East Delhi resident Tanu Dogra, meanwhile, adds the most poignant point of the lot. “For me, the independence of food comes with accessibility to food for all,” she says.
Last week, I started reading Shahu Patole’s book, Dalit Kitchens of Marathwada, translated by Bhushan Korgaonkar. Even before I started flipping through it, what caught my attention was the statement, ‘Anna he apoorna Brahma’ — which translates to ‘food is an incomplete reality’. The statement is in contrary to the more popular saying, ‘Anna hi poorna Brahma’ — food is the complete truth’.
To understand why, the context of Patole’s landmark narration is crucial for all. Patole’s work is fashioned as a memoir with recipes and explores the politics of establishing social divisions through food. It also provides a commentary on the concept of satvik (pure), rajasic (fit for a king) and tamasik (sinful) food — with a focus on caste-based discrimination.

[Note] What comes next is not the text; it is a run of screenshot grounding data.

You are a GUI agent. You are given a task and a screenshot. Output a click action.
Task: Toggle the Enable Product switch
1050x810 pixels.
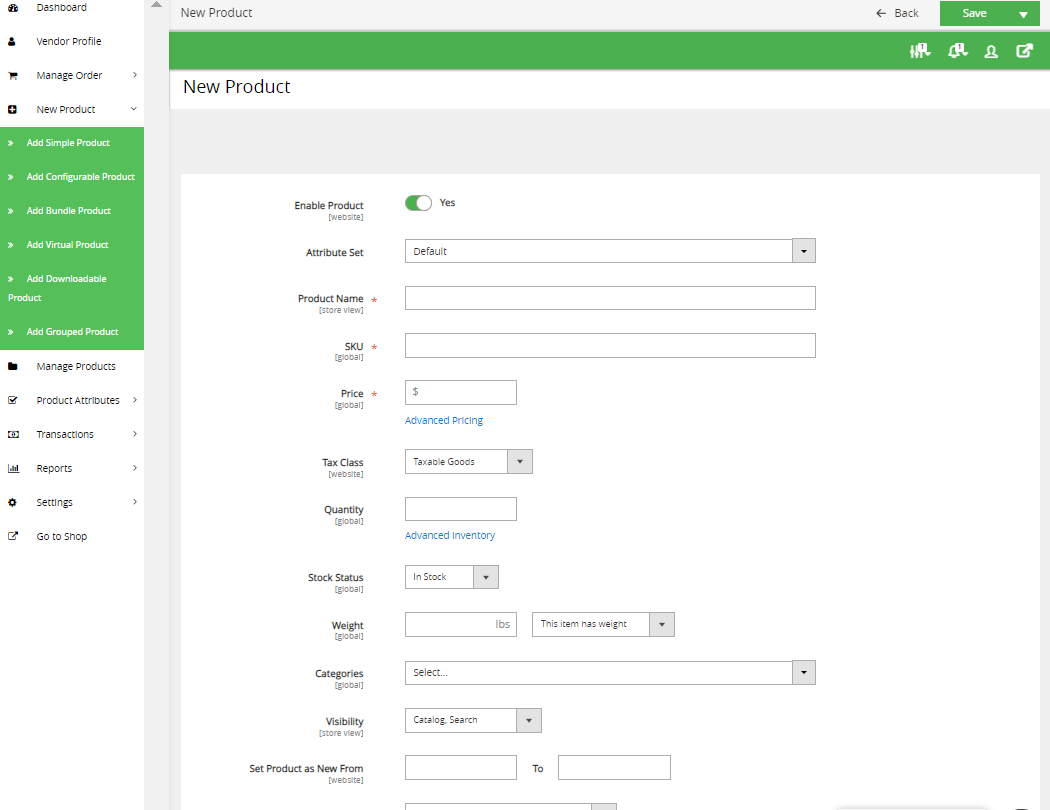point(418,203)
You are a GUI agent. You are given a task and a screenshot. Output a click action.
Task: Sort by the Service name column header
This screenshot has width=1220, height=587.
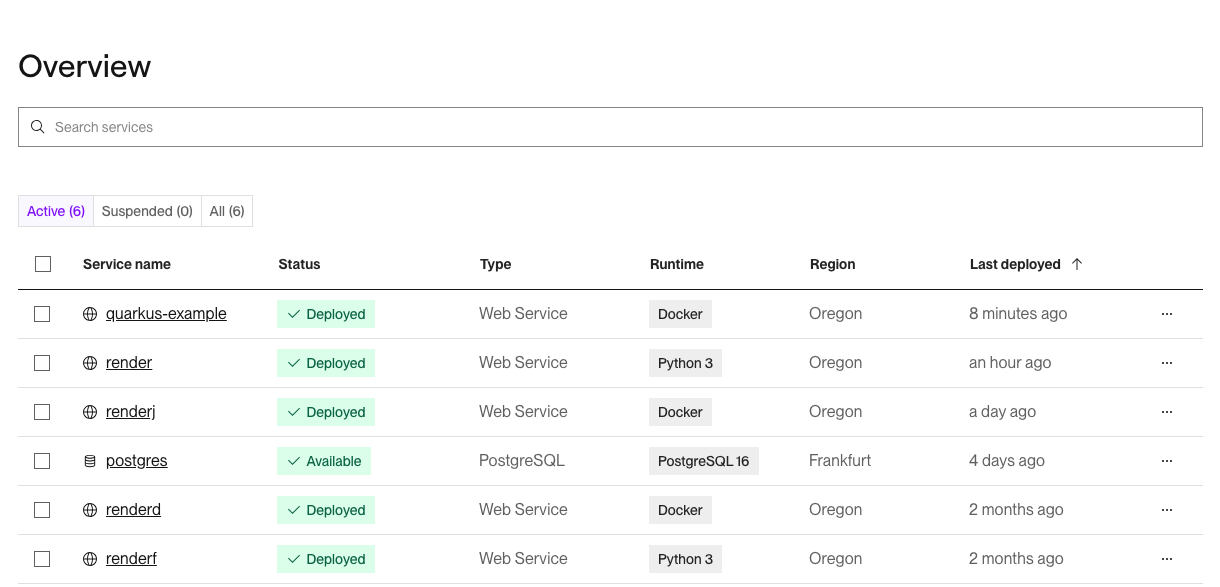(127, 264)
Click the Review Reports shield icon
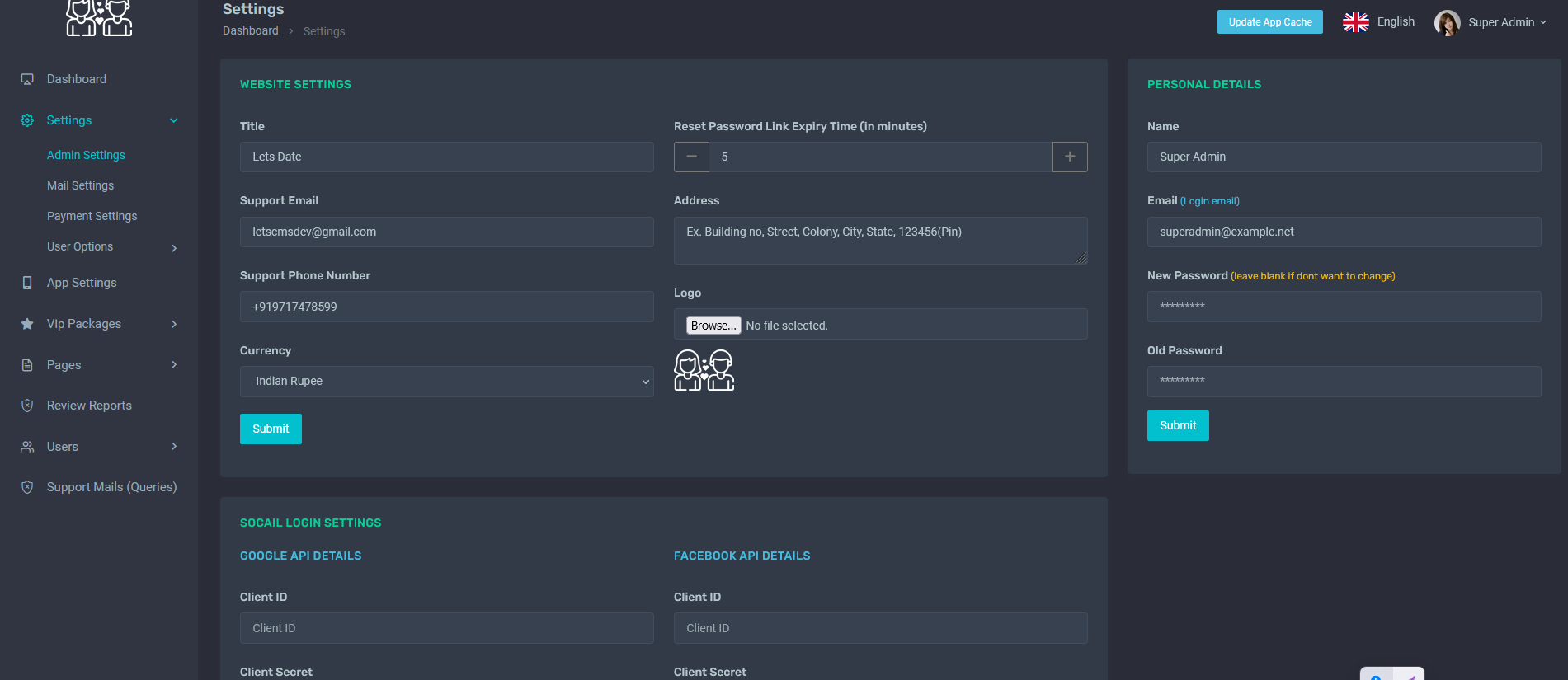 (x=27, y=406)
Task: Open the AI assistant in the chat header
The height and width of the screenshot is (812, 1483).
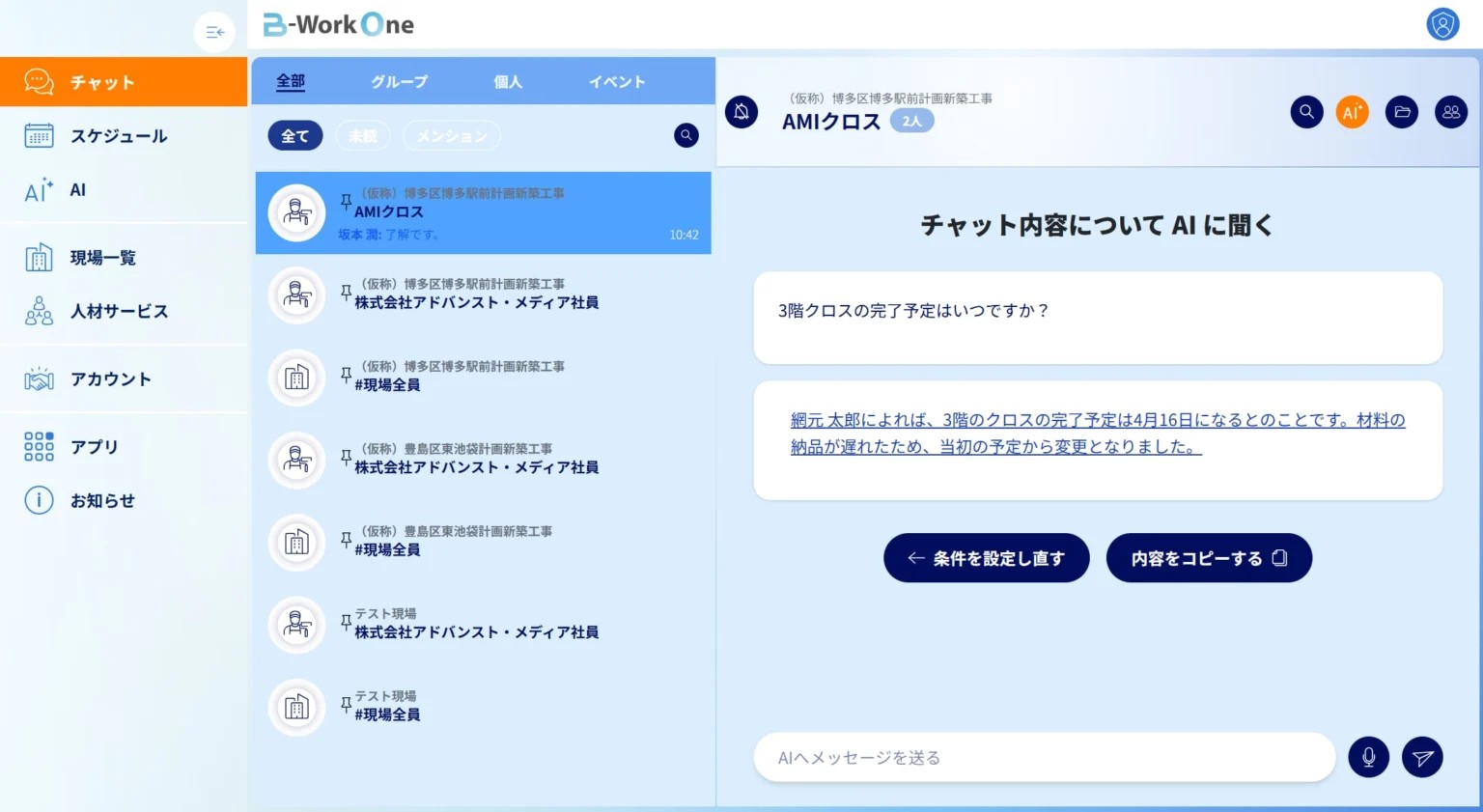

In a poignant paragraph in his book, Patole states, “What is palatable to the mainstream, upper-caste circles gets popular coverage and becomes the identity of the region itself.” As you peel through its layers further, it makes you wonder about the ignorance within the portrayal of the cuisines of India — and the lens of privilege that our food has always been viewed through.
As we approach eight decades of our independence, it is, perhaps, of tantamount importance to think of this privilege — and act upon building a more inclusive, accessible culture of food for us all. Yet, it is likely easier said than done.
You see, rarely until now have many of us critics and writers of influence truly questioned what citizens beyond the elite eat every day. But, it’s important to start somewhere. In the same breath, it’s important to ask, what is served at festivities beyond our socially mainstream communities en masse? Has the nature of food consumption in marginalised segments evolved over time? Why is there so much emphasis on ‘purity’ in food, and discrimination based on prefe ences and perceived sensibilities?
A lot of this is reflected in our conditioned reflexes. For instance, seldom do we afford much thought towards the culinary choices, allergies and prejudices of the seeker of alms out on the road. I’m in line with the economic school of thought that those living below the basic means of livelihood do not have the freedom of choice — but it’s important to note that as individuals and communities start faring better, the choices that trickle in are influenced by social practices, and what is imposed across our strata. I have always maintained that food, in every sense, is political. How and what we eat depends on the demography of the social division that we belong to.
While we sweepingly speak about food as a unifying factor, eventually, we often forget that today, it also makes for a dividing factor as subconsciously, we also try to control what others should eat.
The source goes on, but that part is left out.